Perplexity is opening early access to Comet for people who use Android devices, via a new mobile app.
The release is a significant milestone for the answer engine as it enters a platform that constitutes the majority of worldwide smartphones, positioning Comet for widespread mobile utilization.
What early access reveals about Comet’s Android app
Early users have posted short clips and screenshots on social media that indicate a prompt-forward interface that launches with suggested queries, with a text input bar displayed near the top. The app positions itself as more of an AI agent than a typical browser, prompting users to ask questions or issue commands before typing in a URL.
Comet’s Android version has the standard browsing niceties — tab management, history, downloads, bookmarks, and site settings — plus controls to make it the default browser. There’s a toggle for blocking ads and trackers in settings, and leaked footage suggests there could be some form of home-screen widgets to put you right into common actions.
A Browser With Agency, Tailored to Mobile
Comet also markets itself as an “agentic” browser: it doesn’t only render pages, but makes plans and executes multi-step tasks. Think skimming multiple sources for a trip plan and pulling out crucial facts, or condensing a dense PDF down to the actionable highlights — all without having to manually switch between browser tabs. That framing matches Perplexity’s primary product, which combines retrieval with large language models to produce sourced answers.

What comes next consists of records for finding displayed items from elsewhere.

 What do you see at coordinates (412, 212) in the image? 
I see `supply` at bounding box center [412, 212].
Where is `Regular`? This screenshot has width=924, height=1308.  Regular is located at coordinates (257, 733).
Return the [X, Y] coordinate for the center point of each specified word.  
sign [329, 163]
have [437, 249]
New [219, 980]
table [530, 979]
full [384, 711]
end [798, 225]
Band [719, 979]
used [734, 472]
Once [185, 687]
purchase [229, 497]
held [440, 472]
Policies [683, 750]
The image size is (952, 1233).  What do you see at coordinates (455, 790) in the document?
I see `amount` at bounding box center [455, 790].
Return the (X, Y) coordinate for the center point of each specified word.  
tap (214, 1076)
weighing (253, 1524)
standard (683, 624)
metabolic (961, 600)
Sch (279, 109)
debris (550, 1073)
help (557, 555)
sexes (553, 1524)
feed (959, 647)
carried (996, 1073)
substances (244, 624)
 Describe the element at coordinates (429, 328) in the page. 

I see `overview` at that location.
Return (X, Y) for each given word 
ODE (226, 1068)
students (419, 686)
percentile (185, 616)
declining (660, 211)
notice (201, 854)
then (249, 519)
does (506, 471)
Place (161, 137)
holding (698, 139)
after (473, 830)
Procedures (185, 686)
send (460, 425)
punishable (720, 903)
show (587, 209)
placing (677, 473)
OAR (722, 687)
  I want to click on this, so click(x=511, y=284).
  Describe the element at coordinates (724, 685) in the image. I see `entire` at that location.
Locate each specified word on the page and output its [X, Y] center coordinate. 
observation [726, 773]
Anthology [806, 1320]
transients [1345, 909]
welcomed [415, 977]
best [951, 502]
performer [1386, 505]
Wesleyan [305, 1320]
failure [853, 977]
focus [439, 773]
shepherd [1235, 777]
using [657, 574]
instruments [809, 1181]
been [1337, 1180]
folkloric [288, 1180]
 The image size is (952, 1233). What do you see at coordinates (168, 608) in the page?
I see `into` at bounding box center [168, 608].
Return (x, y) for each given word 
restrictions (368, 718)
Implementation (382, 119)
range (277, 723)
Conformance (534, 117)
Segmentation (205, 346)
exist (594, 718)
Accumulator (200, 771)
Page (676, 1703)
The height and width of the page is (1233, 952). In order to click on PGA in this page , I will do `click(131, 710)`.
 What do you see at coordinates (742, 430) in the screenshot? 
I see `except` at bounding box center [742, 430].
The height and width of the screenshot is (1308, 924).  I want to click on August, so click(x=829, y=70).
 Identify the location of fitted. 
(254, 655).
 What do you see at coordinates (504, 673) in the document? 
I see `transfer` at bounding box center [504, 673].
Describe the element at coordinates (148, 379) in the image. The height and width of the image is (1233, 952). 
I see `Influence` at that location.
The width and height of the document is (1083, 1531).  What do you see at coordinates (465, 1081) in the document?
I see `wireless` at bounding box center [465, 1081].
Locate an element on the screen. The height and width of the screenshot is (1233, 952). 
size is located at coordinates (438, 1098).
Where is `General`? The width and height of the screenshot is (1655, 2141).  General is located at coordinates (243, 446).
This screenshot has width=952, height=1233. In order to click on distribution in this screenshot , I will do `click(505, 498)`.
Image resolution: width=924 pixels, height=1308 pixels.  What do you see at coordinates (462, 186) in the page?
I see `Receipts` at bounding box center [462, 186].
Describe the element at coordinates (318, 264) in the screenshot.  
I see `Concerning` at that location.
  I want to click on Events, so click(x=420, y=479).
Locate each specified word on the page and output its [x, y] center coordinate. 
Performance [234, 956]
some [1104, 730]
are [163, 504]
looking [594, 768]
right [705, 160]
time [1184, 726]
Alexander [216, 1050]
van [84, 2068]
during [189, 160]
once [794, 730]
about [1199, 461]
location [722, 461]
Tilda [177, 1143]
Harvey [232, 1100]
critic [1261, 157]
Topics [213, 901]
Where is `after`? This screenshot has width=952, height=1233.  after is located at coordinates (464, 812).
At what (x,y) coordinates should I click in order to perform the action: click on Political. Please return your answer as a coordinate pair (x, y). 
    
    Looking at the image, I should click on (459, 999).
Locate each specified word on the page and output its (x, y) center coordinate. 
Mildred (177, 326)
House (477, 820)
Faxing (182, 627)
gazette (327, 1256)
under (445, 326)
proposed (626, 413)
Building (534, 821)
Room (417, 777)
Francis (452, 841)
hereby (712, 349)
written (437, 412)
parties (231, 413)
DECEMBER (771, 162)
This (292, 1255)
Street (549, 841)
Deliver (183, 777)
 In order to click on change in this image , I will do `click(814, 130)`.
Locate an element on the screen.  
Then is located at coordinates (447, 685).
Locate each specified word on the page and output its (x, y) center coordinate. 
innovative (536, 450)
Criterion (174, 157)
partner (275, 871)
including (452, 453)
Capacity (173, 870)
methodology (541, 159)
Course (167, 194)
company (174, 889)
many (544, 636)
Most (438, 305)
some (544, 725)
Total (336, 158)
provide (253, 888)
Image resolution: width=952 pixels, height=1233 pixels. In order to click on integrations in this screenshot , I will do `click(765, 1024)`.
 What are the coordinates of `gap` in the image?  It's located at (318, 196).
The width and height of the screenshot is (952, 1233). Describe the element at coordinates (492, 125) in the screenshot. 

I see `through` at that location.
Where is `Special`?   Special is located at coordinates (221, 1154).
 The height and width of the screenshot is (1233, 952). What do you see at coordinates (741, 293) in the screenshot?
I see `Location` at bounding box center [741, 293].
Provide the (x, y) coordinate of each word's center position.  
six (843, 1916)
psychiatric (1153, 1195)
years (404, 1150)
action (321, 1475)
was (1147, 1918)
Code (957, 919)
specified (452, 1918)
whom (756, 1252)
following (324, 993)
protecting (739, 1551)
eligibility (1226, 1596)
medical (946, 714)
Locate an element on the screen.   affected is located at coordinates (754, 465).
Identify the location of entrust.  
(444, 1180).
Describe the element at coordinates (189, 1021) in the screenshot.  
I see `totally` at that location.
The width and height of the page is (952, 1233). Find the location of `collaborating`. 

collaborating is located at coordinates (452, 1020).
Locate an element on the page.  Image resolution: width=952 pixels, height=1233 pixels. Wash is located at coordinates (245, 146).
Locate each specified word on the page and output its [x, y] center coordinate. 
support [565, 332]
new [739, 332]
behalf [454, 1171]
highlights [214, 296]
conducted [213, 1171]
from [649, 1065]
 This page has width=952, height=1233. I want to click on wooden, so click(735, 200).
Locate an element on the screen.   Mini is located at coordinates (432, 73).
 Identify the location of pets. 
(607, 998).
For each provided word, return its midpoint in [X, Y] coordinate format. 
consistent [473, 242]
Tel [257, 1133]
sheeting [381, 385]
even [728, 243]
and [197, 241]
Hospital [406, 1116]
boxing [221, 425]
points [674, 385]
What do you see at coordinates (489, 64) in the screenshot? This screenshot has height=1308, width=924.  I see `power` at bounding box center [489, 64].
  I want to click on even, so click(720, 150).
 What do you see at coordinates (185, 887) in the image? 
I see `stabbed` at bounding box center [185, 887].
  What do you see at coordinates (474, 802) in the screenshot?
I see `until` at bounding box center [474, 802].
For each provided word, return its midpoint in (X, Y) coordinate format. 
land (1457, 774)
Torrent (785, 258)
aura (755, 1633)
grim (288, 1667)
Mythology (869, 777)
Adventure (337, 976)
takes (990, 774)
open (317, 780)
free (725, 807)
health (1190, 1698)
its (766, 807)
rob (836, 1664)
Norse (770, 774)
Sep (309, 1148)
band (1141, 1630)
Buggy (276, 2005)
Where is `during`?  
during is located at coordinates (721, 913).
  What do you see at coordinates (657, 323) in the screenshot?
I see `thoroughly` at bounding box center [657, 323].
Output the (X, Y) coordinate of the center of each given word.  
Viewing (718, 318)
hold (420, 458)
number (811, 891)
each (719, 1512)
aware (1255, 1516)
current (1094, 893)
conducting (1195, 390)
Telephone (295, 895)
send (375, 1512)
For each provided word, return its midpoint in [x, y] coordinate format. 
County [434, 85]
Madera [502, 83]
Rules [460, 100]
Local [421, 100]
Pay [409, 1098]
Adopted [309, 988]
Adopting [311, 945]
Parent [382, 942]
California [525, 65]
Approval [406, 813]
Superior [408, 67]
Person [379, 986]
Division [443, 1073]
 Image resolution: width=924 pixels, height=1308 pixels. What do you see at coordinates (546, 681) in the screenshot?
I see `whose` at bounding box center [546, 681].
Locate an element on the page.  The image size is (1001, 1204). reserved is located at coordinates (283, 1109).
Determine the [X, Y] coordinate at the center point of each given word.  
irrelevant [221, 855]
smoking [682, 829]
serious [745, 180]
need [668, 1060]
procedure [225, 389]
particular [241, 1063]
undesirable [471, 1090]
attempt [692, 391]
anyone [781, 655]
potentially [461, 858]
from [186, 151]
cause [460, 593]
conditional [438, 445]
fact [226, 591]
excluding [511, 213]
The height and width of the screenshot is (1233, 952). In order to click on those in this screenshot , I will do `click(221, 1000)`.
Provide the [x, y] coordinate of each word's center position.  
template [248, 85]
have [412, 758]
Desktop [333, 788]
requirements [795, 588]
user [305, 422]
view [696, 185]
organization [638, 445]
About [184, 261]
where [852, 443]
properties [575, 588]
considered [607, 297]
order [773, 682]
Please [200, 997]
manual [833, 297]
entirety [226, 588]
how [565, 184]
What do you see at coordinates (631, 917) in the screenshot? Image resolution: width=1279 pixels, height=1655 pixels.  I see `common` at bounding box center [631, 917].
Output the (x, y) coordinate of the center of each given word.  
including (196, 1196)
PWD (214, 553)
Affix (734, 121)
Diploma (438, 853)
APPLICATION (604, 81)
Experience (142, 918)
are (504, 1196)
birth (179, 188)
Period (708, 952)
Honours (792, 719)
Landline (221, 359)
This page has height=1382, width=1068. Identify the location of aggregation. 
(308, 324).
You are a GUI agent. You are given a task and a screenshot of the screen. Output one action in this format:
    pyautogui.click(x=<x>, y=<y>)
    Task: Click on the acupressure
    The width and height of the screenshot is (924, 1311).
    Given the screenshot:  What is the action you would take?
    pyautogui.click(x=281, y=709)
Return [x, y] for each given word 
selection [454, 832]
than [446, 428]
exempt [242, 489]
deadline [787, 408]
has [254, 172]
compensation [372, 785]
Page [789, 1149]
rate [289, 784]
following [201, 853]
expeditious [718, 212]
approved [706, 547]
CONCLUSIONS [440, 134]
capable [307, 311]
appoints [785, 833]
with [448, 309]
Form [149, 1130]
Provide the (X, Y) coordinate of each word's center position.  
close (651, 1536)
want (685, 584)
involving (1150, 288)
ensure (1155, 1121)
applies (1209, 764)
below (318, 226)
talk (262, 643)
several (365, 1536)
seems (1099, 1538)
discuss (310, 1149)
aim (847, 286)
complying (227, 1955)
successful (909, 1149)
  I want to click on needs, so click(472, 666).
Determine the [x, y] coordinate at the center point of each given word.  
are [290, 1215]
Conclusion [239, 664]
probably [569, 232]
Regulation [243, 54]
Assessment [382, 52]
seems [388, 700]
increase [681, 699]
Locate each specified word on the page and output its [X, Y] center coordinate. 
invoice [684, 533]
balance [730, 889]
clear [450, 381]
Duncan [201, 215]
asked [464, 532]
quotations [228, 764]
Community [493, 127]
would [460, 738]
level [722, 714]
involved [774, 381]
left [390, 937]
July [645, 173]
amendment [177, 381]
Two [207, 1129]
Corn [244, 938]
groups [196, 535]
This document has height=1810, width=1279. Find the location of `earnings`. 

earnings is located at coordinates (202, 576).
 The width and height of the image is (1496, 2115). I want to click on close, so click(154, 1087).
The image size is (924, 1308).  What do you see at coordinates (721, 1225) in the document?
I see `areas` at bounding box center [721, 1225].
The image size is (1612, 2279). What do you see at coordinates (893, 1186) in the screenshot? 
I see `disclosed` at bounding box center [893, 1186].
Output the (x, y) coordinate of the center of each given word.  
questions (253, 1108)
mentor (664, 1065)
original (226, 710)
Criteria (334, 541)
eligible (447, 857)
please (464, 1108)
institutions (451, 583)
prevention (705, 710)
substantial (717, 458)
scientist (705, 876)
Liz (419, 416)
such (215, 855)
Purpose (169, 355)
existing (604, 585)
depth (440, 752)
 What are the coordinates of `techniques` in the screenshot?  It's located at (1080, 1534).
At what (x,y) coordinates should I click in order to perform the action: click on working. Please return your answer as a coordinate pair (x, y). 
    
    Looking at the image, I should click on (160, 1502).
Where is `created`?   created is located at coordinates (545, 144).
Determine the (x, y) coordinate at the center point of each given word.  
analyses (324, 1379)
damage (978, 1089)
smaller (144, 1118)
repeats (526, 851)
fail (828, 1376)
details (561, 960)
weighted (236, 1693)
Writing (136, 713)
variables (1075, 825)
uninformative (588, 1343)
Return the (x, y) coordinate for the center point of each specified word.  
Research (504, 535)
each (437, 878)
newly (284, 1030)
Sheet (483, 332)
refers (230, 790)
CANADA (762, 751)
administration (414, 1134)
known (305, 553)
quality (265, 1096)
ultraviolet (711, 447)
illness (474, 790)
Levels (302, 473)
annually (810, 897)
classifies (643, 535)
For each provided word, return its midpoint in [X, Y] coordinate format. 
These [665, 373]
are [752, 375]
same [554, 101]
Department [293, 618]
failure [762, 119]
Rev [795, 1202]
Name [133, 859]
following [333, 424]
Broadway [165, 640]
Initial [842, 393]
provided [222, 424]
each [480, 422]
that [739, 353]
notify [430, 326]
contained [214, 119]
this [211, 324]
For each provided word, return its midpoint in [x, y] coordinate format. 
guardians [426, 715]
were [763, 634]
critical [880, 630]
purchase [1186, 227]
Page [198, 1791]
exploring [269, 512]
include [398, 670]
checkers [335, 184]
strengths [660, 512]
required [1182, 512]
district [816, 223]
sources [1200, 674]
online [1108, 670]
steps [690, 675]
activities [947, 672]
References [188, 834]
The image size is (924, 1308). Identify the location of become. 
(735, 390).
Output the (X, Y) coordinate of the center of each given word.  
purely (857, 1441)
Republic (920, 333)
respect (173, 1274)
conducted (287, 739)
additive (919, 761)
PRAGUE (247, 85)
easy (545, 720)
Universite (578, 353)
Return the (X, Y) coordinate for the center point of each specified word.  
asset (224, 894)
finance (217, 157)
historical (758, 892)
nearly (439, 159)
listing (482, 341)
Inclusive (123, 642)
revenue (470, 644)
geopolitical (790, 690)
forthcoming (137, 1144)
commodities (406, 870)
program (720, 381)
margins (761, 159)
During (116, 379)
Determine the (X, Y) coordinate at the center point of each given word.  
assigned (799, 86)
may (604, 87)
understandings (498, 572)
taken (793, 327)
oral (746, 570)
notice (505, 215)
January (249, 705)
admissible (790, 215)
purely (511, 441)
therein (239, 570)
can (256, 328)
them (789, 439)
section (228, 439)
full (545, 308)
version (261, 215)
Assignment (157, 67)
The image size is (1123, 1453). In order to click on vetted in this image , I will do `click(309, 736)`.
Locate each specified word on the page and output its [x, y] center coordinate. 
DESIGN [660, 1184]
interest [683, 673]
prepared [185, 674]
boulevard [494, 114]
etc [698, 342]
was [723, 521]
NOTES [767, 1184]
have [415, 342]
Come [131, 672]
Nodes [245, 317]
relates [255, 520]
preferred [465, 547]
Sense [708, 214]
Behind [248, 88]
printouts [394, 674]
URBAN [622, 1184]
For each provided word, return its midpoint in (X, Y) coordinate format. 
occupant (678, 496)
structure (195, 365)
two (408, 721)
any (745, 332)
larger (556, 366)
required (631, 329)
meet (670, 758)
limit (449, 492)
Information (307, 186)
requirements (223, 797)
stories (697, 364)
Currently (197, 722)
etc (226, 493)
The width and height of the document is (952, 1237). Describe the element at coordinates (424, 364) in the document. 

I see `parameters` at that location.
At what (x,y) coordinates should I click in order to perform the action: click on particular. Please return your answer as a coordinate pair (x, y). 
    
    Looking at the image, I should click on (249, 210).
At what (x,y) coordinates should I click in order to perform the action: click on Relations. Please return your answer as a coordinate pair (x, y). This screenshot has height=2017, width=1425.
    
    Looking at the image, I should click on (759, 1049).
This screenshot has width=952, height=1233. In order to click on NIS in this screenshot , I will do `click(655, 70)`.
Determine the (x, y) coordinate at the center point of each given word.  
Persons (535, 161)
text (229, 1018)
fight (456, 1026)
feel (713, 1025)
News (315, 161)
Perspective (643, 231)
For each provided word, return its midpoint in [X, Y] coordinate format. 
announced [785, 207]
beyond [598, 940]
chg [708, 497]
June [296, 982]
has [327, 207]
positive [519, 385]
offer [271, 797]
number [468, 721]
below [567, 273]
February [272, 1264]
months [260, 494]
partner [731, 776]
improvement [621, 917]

The Android shift is significant because of scale. Android now runs on around 71% of handsets globally, according to the most recent figures from web analytics group StatCounter. If Comet can make AI-native browsing business-as-usual on mobile (first with text, eventually in voice and other formats), it’s tapping into a humongous addressable user base that is doing ever more research, shopping, and reading on smaller screens.
The competitive context for AI-native mobile browsing
AI-powered browsing is on the fast track. OpenAI is experimenting with Atlas, The Browser Company is creating Dia, and Brave offers its assistant Leo across all its versions. Edge from Microsoft leans on Copilot while incumbents experiment with on-page summarization and writing aids. The differentiator with Comet is its answer-first design — it wants to condense the search, open, skim, and curate loop into one agent-driven flow.
Mobile execution will be the test. Speed, relevance, and low friction are more important on Android too—users care about battery drain, background data usage, and UI clutter. A default-browser setting and widgets make it seem as though Perplexity wants Comet to be your daily driver, not an occasional research tool.
Privacy and security questions around agentic browsing
Agentic browsing also opens up new risk surfaces. The OWASP Top 10 for LLM Applications lists prompt injection, information leakage, and over-permissive tool use as common risks. When fed malicious web content, vulnerable AI agents could be led into uncovering sensitive data or performing unauthorized functions, security researchers have demonstrated.
Comet’s integration of tracker and ad blocking is a positive start; however, users are encouraged to also evaluate app permissions, data retention policies, and how the agent handles credentials and form fills. Independent auditors, red-team reports, and transparent model disclosures are going to be the critical signals as Comet approaches broader release.
What to watch next as Comet approaches wider release
Perplexity’s CEO had previously hinted that Android development was accelerating, and the early access build confirms that. The company has not detailed how a full public launch will go live, but often, a closed beta like this leads into staged releases through the Play Store as feedback solidifies features and fixes edge cases.
The metrics by which we’d measure a more “successful” Comet include:
- Latency on real-world networks
- Battery cost incurred over extended sessions
- Improved citation and organization of sources on a mobile device
Model selection, offline behavior, and any perks for paying subscribers will also decide whether Comet graduates from curiosity to your preferred browser on Android.